Historically, religious liberals have affirmed the presence of free will in humans. For example, Unitarians reacted against the predestination of Calvinism by affirming that humans could choose whether or not to do good, and their choice would affect whether or not they would go to heaven; and, being optimistic folks, chose to believe that humans would mostly choose to do good. In another example, Universalists reacted against Calvinism by declaring that all humans would get to go to heaven — a kind of radical predestination, or determinism, if you think about it — but nevertheless here in this life humans still have the capacity to choose goodness or wickedness; and some Universalists also affirmed that those humans who chose wickedness while alive would undergo a limited period of punishment after death. The details may vary, but religious liberals have long affirmed that humans could chose freely between goodness and wickedness.

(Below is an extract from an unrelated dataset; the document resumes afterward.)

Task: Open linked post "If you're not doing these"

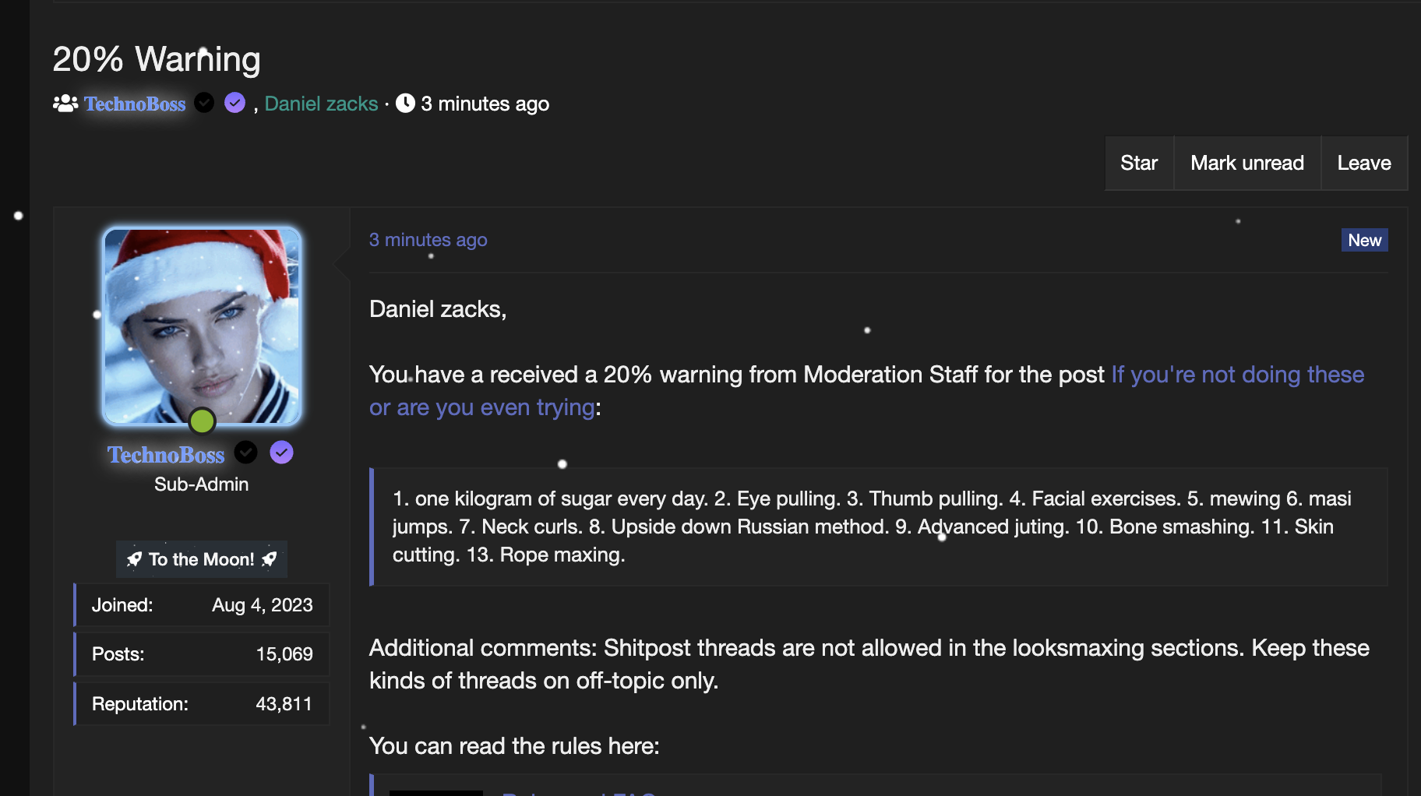Action: click(x=1237, y=375)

During the Social Gospel era, religious liberals came to understand that wickedness could exist outside of the individual in social structures and wider society; sometimes humans do wicked things not because they freely chose to do those wicked things but because they were embedded in a social structure that was wicked. However, the Social Gospelers had no intention of doing away with the possibility of individual wickedness; they merely wished to point out another possible locus of wickedness; they pointed out that there is even more wickedness in the world than we had previously thought before.
Under the influence of the Social Gospel, and later the influence of humanistic psychology, and then liberation theologies, we religious liberals have become increasingly aware of the wickednesses that exist in society. We have been so attentive to social wickedness that we sometimes neglect the possibility for individual wickedness. But wickedness must still exist in individual humans: as long as we affirm a belief in in free will, we humans will have the option, as individuals, to be wicked.